Dancers, I learned, need dazzling mental as well as physical skills – memory and musicality for a start – but what was almost more impressive than these was the attitude, which filtered down as far as the Absolute Beginners. Everyone tried as hard as they could; there was no daydreaming out of the window. Even if the teacher wasn’t watching, everyone was pointing their toes and straightening their knees and keeping their shoulders down and their elbows relaxed as hard as they possibly could. As I knew from researching ballet, it is the pursuit not just of excellence but of perfection; to experience that directly, even at my level, was intoxicating. Neither at school nor university (both eminently respectable academically) had I even glimpsed similar commitment.
Sometimes books arise out of existing passions: I wrote about the 1920s in the United States because of a high-school course on the influence of The Waste Land on American literature. Sometimes they spring out of a lack, the desire to read a book that doesn’t exist. But they always leave their residue on you after you’ve finished them. Anne Fanshawe, the Civil War matriarch and skilled herbalist who was the subject of my most recent book, bequeathed me an interest in wild flowers and herbs and I now take great satisfaction in identifying the usually quite humble plants she used in her remedies, nearly four hundred years ago.
My interest in the Ballets Russes was sparked by the description of a party given to celebrate a preview of the modernist ballet Les Noces in 1923 by the glamorous Americans-in-Paris Gerald and Sara Murphy on a barge in the Seine. Picasso was delighted by the colourful children’s toys from a Montparnasse bazaar, with which Sara had decorated the table; the artist Natalia Goncharova, who’d designed the sets, read the guests’ palms; and at dawn Igor Stravinsky jetéd down the centre of the cabin. Nijinsky’s sister, Bronia, was the choreographer and he had watched the premiere, but couldn’t go to the party; he’d already succumbed to the madness that dominated the rest of his life. His absence haunted me.
Researching and writing about Nijinsky left me with an interest in watching ballet, particularly contemporary ballet, which reminds me of how influential Nijinsky was as a choreographer as well as a dancer.
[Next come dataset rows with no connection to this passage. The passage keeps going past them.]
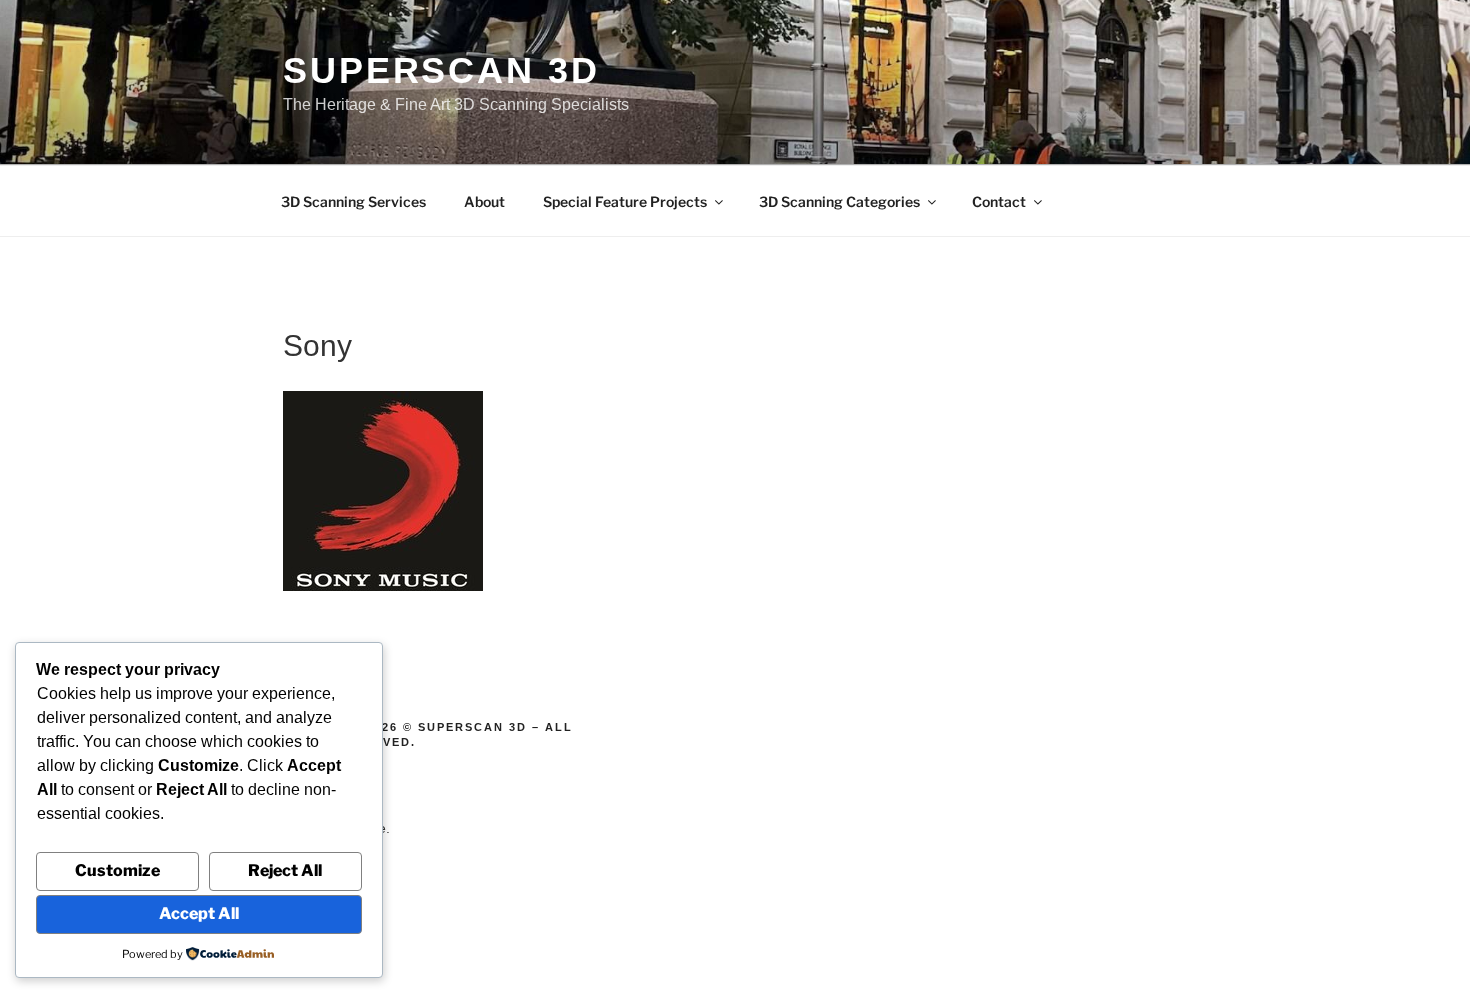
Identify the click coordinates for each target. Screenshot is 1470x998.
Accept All (199, 913)
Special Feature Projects (625, 201)
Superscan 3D (441, 70)
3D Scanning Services (353, 201)
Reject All (285, 870)
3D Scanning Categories (839, 201)
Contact (999, 201)
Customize (117, 870)
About (484, 201)
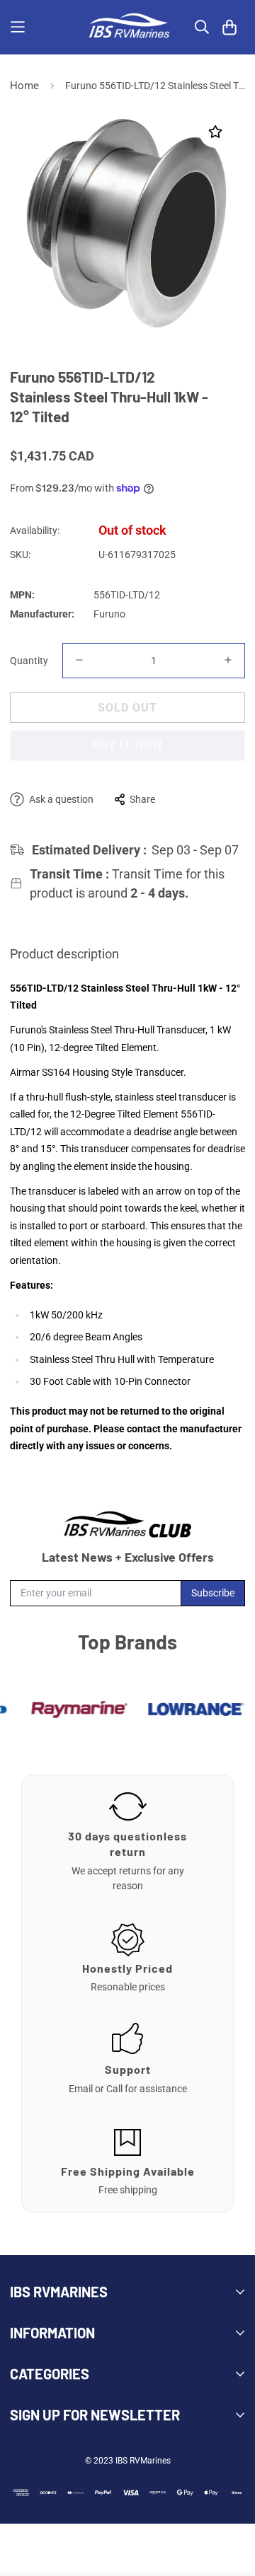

Every time I am saddened to think of how his talents and ultimately his sanity were undermined by the envy and ambition of the people closest to him.
Nijinsky also led me to the ballet classes that have brought me so much pleasure in recent years. They’ve made me less attached to the idea of needing to succeed or achieve, shown me the satisfaction of being in the moment without thought of results and allowed me to observe an almost unattainable art form not because I can or will ever do it well myself, but because merely the act of trying has let me begin to understand it. Getting up close to the pursuit of perfection has taught me a lesson I had no idea I needed to learn: the importance of doing something badly, not because one day it might be useful or you might get better at it, but simply because you enjoy it.